======== Text shown ========

BRASILIA (Reuters) - Brazil stands ready to dip into its large pool of foreign exchange reserves and continue intervening in the currency market if needed, but any bond market intervention is likely to be far smaller in size, central bank President Roberto Campos Neto said on Wednesday.
Brazil’s real has lost around 30% of its value and is one of the worst-performing currencies against the dollar this year. A combination of record low interest rates, a sharply deteriorating economy because of the coronavirus pandemic and political uncertainty has pulled capital out of the country.
Speaking at an online event hosted by infrastructure and industry umbrella group Abdib, Campos Neto said the scale of capital outflows in March was surprising, and that the bank increased its FX intervention when it was apparent the real was decoupling from other emerging currencies.
“Brazil has a lot of reserves, and as a percentage of GDP they have actually risen because the (FX) depreciation has been greater than the amount we have sold,” Campos Neto said.
“There is a lot of room to sell reserves. We will continue intervening, and may even increase that intervention if we believe it is necessary.”
Brazil’s reserves fell $23 billion in March as the central bank upped its dollar-selling intervention to counter a record portfolio outflow of almost the exact same amount. Total reserves at the end of April were about $320 billion, the lowest since 2011.
On bond-buying, however, Campos Neto said he preferred targeted action to provide liquidity and manage the interest rate curve when markets seize up.
“We don’t think we should do anything more than that until we’re sure the power of monetary policy has run out,” he said.
The bank has emergency powers to buy sovereign bonds on the secondary market, but the ‘quantitative easing’ asset purchases in many developed economies appear unlikely.

======== Data section ========

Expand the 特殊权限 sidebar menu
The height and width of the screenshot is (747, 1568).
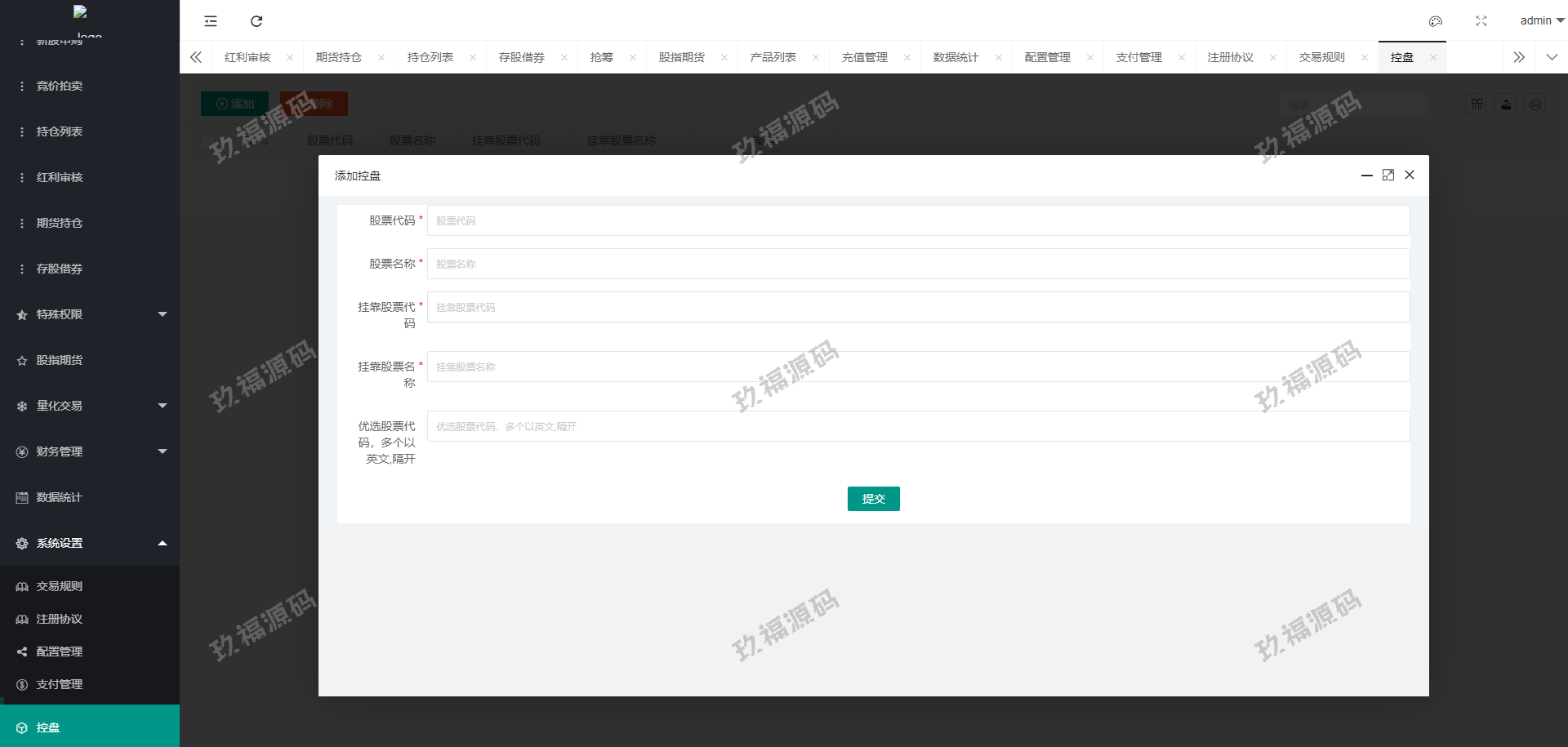90,314
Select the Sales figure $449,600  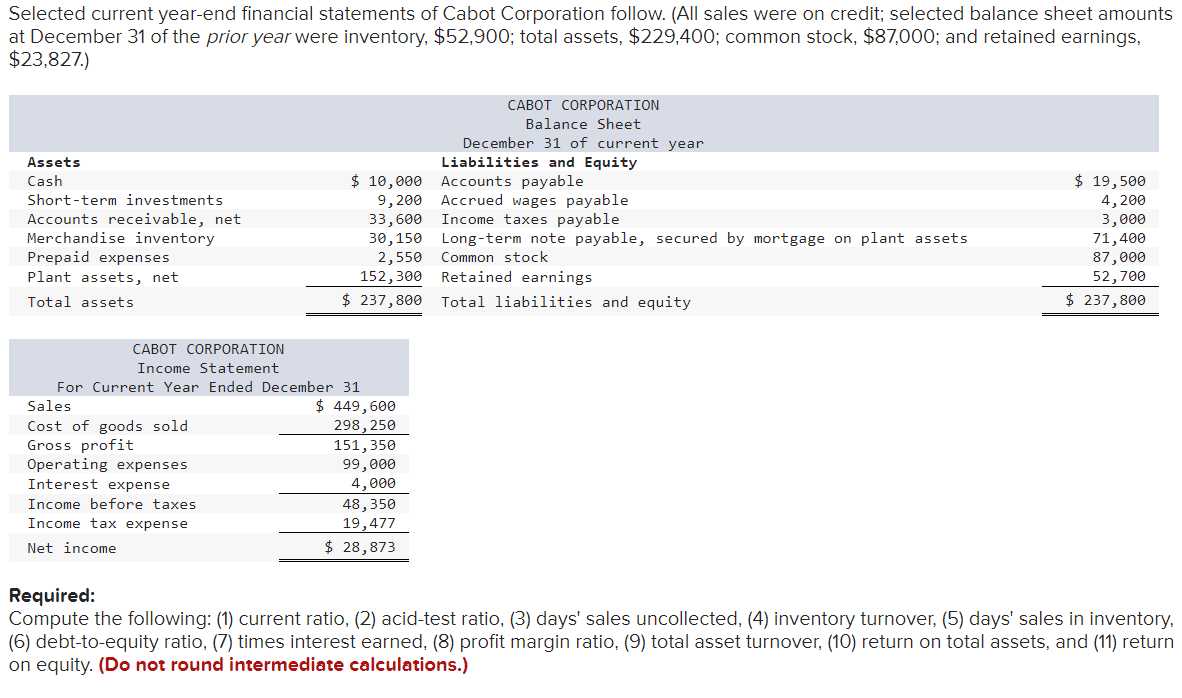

========

• Instructions:
a) Answer these from the article on Brazil's currency reserves:
(i) About how much of its value has Brazil's real lost this year?
(ii) Which group hosted the online event where Campos Neto spoke?
(iii) What were Brazil's total reserves at the end of April?
b) Transcribe the stretch of the article on Brazil's currency reserves from "BRASILIA (Reuters) - Brazil" through "of the country.".

• Completed exercise:
a)
(i) Around 30%.
(ii) Abdib, an infrastructure and industry umbrella group.
(iii) About $320 billion, the lowest since 2011.

b)
BRASILIA (Reuters) - Brazil stands ready to dip into its large pool of foreign exchange reserves and continue intervening in the currency market if needed, but any bond market intervention is likely to be far smaller in size, central bank President Roberto Campos Neto said on Wednesday.
Brazil’s real has lost around 30% of its value and is one of the worst-performing currencies against the dollar this year. A combination of record low interest rates, a sharply deteriorating economy because of the coronavirus pandemic and political uncertainty has pulled capital out of the country.